INSTRUCTIONS TO FOLLOW
From the records below, copy each line in which the string "button" occurs.

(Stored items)
--- START ---
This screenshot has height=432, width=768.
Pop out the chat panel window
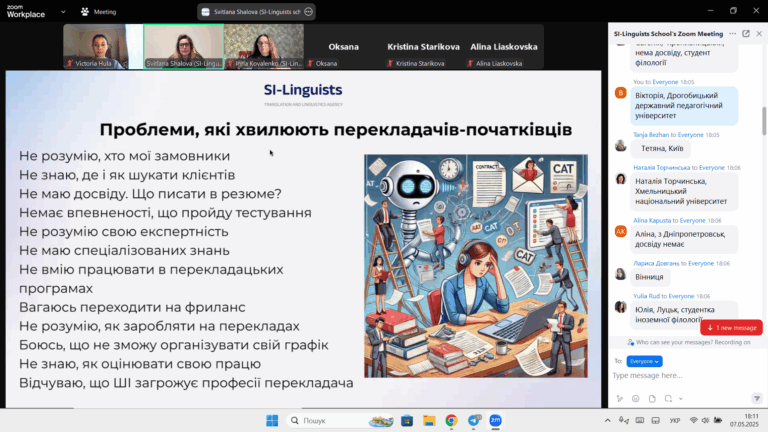[x=745, y=33]
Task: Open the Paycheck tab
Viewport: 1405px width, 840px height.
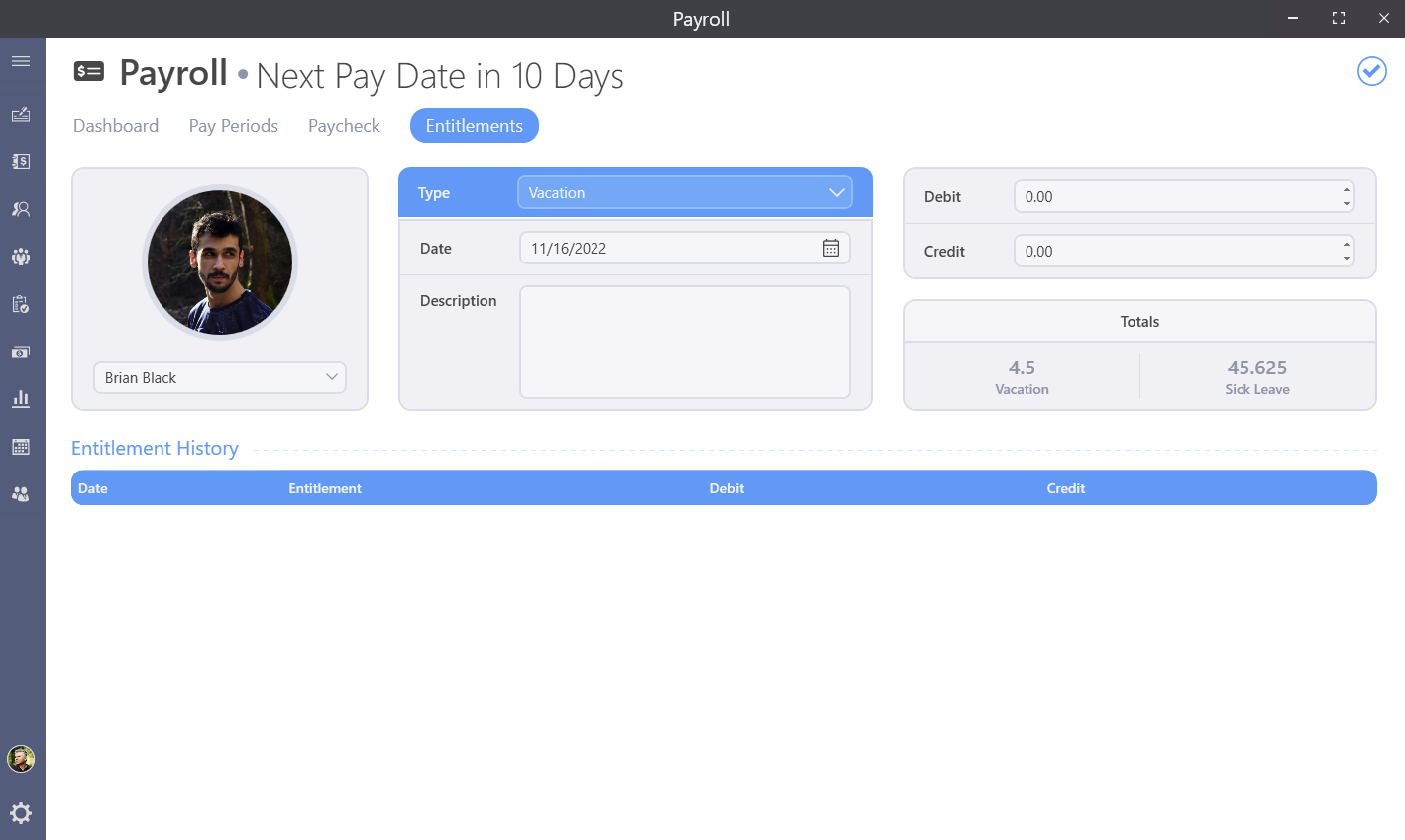Action: pos(344,126)
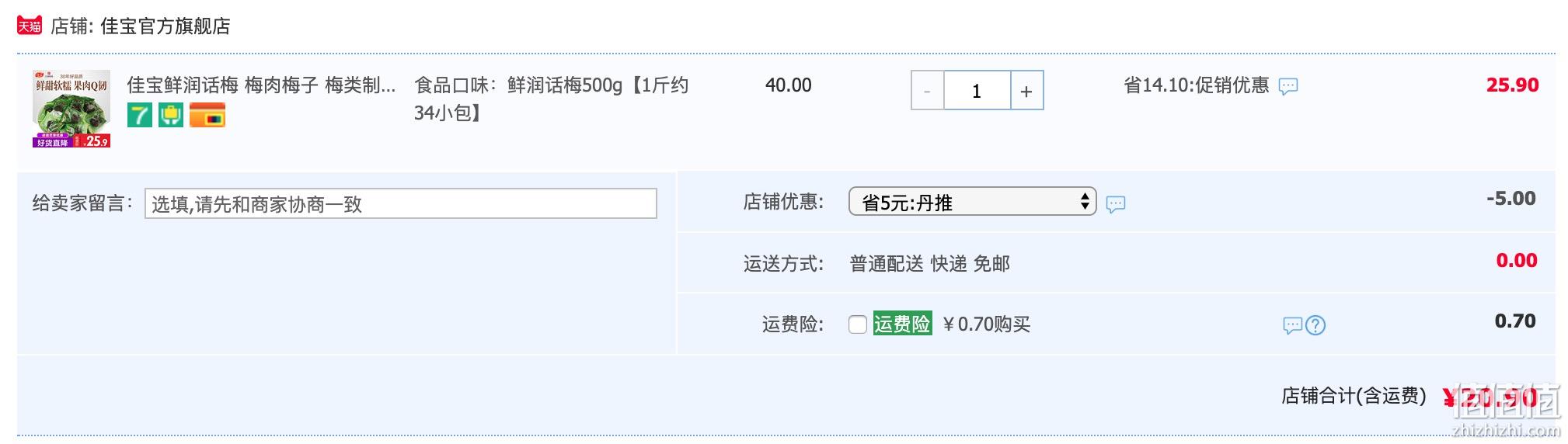The height and width of the screenshot is (444, 1568).
Task: Click the 普通配送 快递 免邮 shipping option
Action: [x=929, y=264]
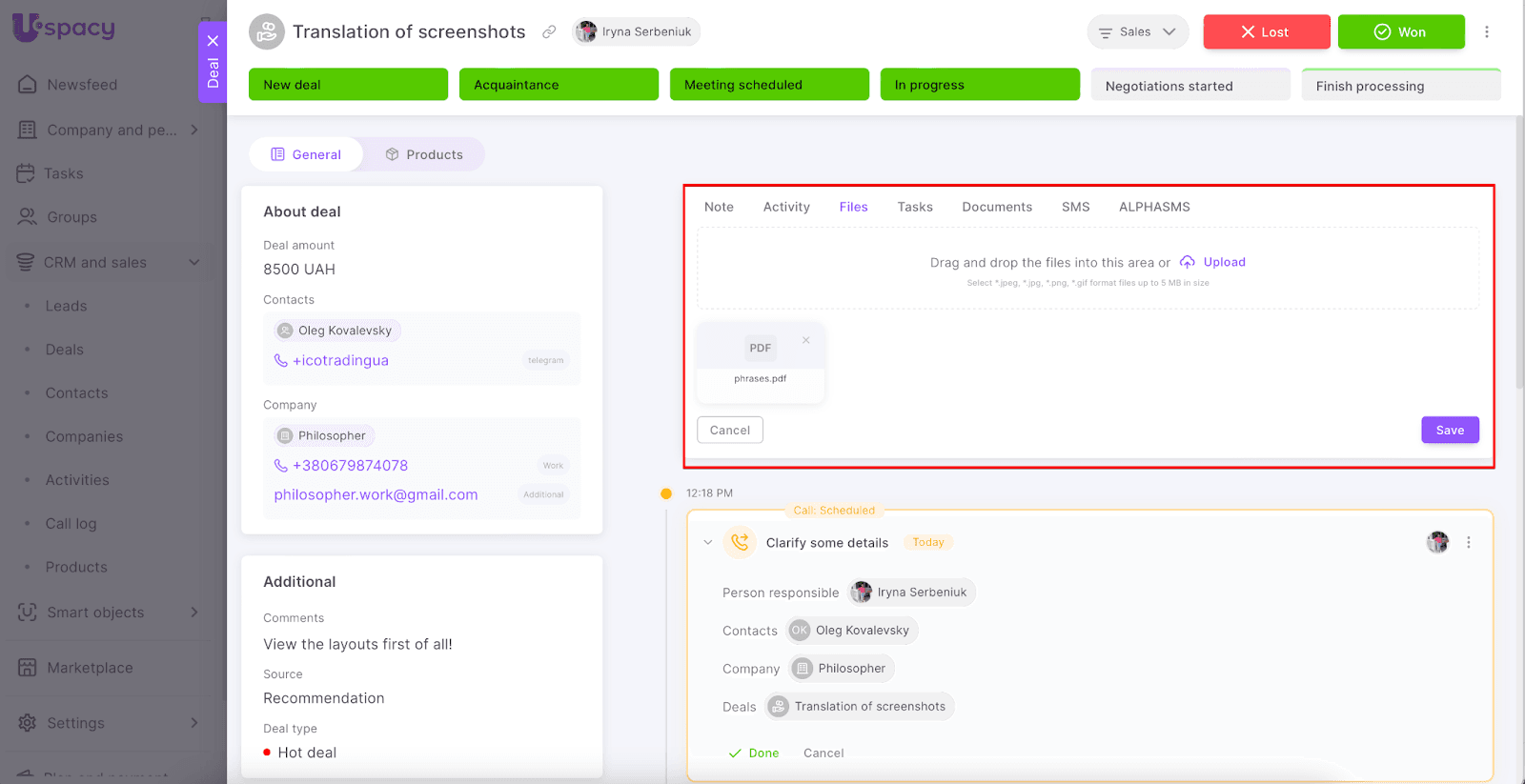Open Marketplace in the sidebar
1525x784 pixels.
coord(90,668)
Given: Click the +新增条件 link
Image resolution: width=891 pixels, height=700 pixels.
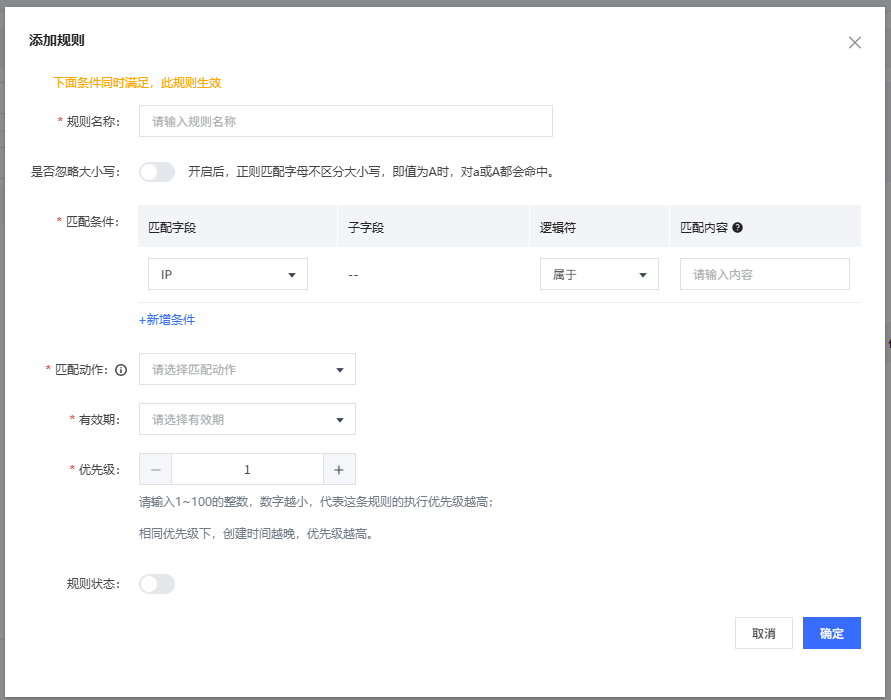Looking at the screenshot, I should click(x=167, y=320).
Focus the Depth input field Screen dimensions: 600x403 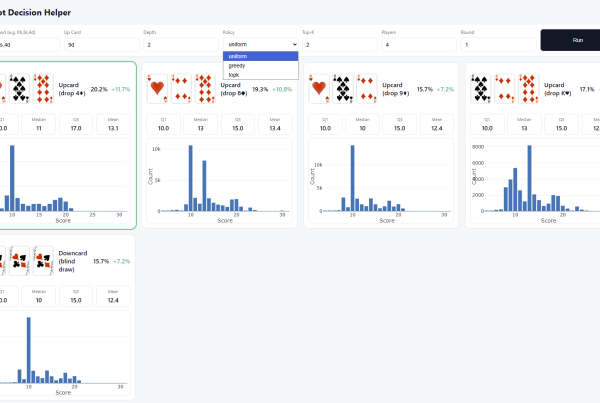pos(179,44)
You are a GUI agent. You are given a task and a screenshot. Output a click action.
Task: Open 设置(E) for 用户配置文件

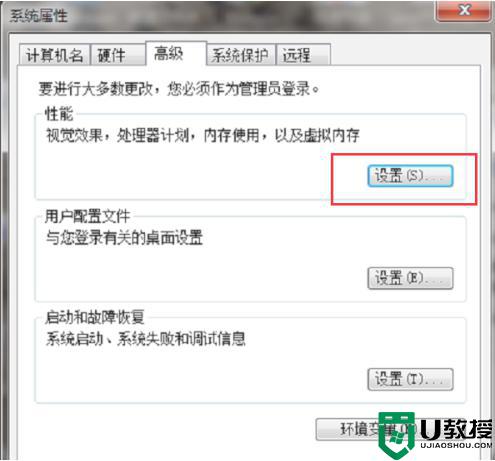410,278
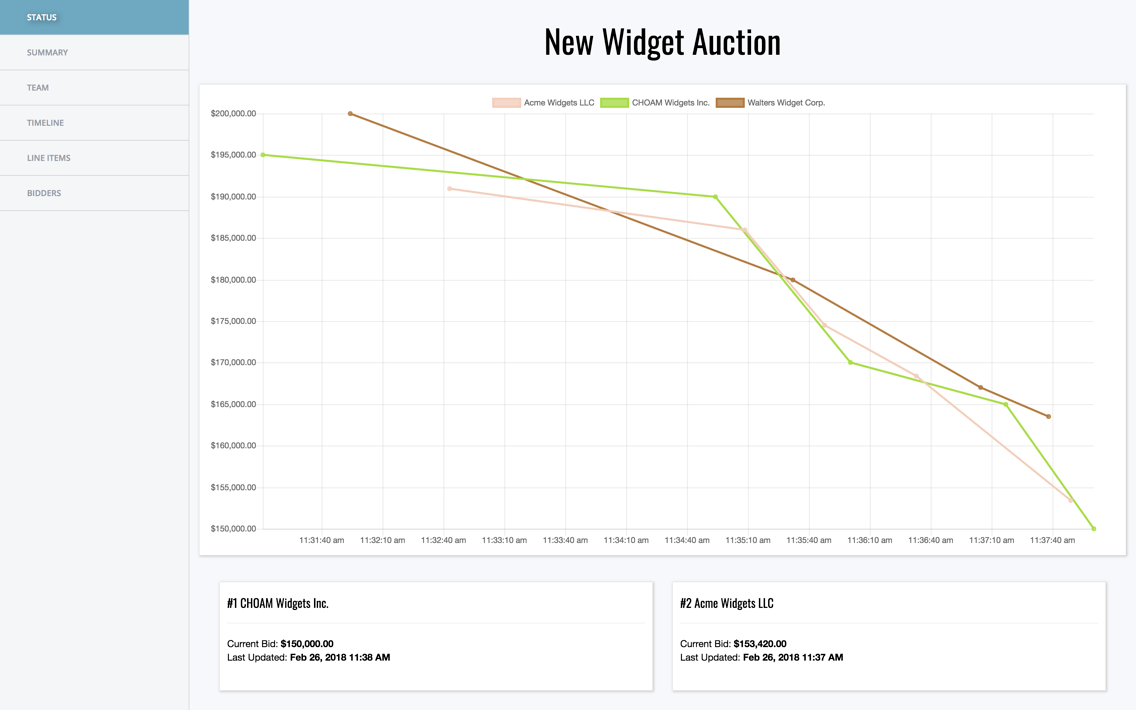1136x710 pixels.
Task: Select the #2 Acme Widgets LLC bid card
Action: click(889, 636)
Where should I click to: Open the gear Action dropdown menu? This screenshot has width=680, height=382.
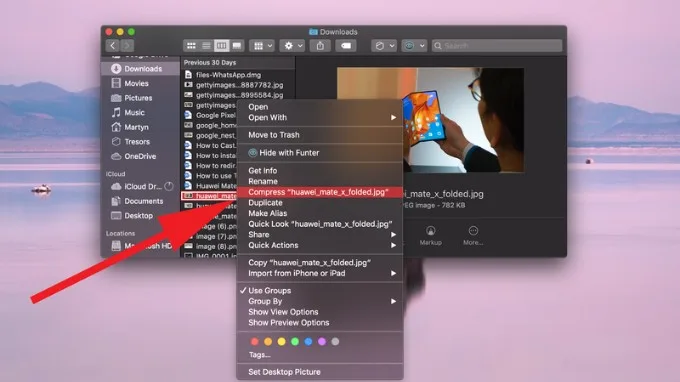coord(292,46)
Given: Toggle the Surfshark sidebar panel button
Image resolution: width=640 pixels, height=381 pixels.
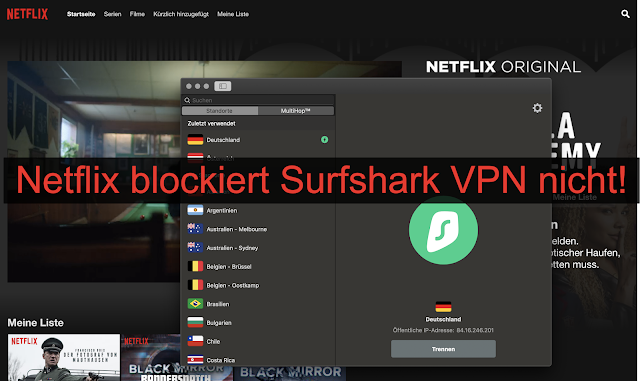Looking at the screenshot, I should 222,86.

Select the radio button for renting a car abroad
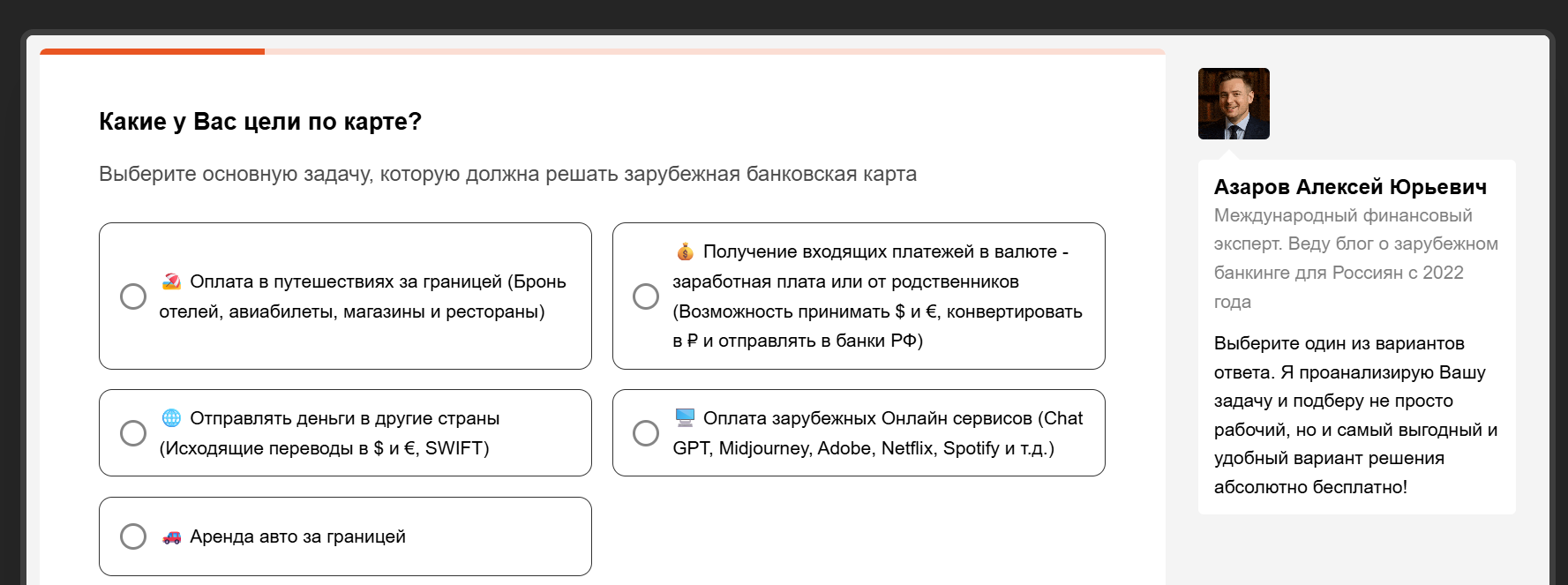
--- END ---
RESPONSE TO THIS TASK
Given: Toggle the Surfshark sidebar panel button
Select the radio button for renting a car abroad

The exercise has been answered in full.